Real Time vs Scheduled Query Detections - A Guide For Detection Engineers
Many SIEM tools nowadays offer the opportunity for you to write rules on streaming data or run scheduled queries on a periodic basis. But when should you use which and why? This blog post is designed to serve as a guide to those designing their detection architecture.
Most modern SIEMs offer 2 primary methods for running their queries: real time rules and scheduled queries. Each option offers a variety of pros and cons that you should consider as you develop your detection. Before we dive into that, let’s clarify what we mean by each.
Definitions
A real time rule, often called a streaming rule, runs on a stream of data. Essentially, as the data enters the SIEM, each data point will get processed against the rules that correspond with that kind of data. It’s important to note that these are actually more accurately “near” real time rules. There’s delays due to log generation, ingestion, parsing, running the rule logic, and delivering the results. Let’s take a look at some examples.
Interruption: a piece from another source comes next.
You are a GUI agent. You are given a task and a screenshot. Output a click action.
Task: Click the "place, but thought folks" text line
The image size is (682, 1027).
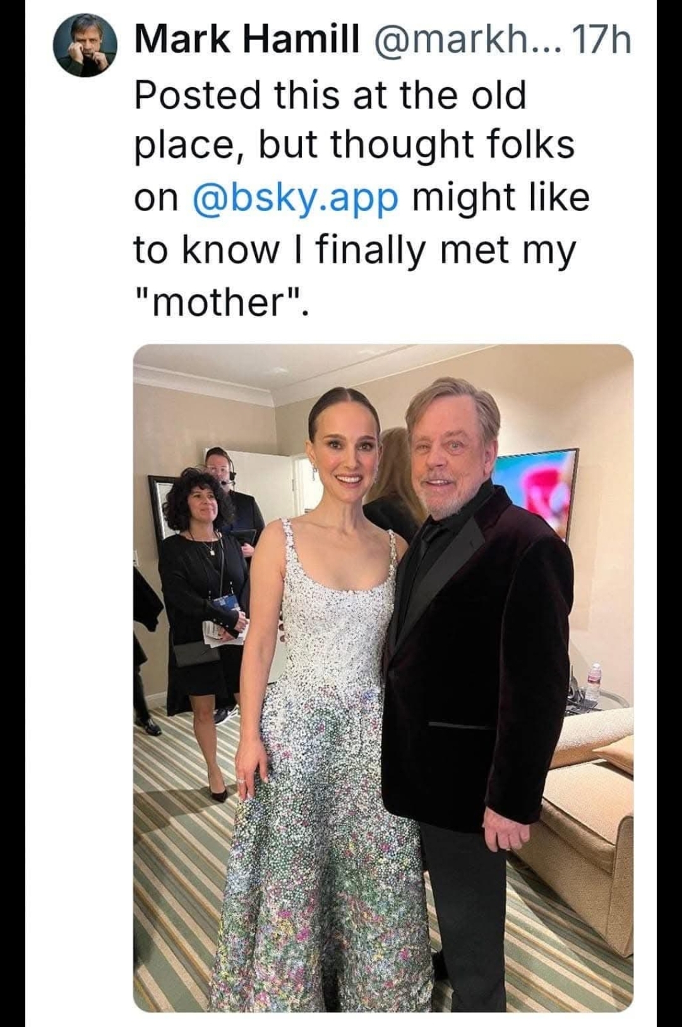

OKTA_SUPPORT_ACCESS_EVENTS = [
"user.session.impersonation.grant",
"user.session.impersonation.initiate",
]
def rule(event):
return event.get("eventType") in OKTA_SUPPORT_ACCESS_EVENTS
def title(event):
return f"Okta Support Access Granted by {event.udm('actor_user')}"
def alert_context(event):
context = {
"user": event.udm("actor_user"),
"ip": event.udm("source_ip"),
"event": event.get("eventType"),
}
return context
The above rule is from Panther and can be found at okta account support access.
The rule is configured to run on Okta logs. For every event, it determines if the event type was in a list of defined Okta support access events. This rule runs as the Okta logs are ingested into Panther and is near-real time: as soon as the logs are shipped to Panther, the rule runs.
Now, let’s take a look at a scheduled query.
AnalysisType: scheduled_query
QueryName: Okta Investigate MFA and Password resets
Enabled: true
Description: >
Investigate Password and MFA resets for the last 1 hour
SnowflakeQuery: >
SELECT
p_event_time,
actor:alternateId as actor_user,
target[0]:alternateId as target_user,
eventType,client:ipAddress as ip_address
FROM panther_logs.public.okta_systemlog
WHERE eventType IN
('user.mfa.factor.reset_all',
'user.mfa.factor.deactivate',
'user.mfa.factor.suspend',
'user.account.reset_password',
'user.account.update_password',
'user.mfa.factor.update')
and p_occurs_since('1 hour')
ORDER by p_event_time DESC
Schedule:
RateMinutes: 60
TimeoutMinutes: 1
The above query can be found here: okta mfa reset (though it was modified for this blog post)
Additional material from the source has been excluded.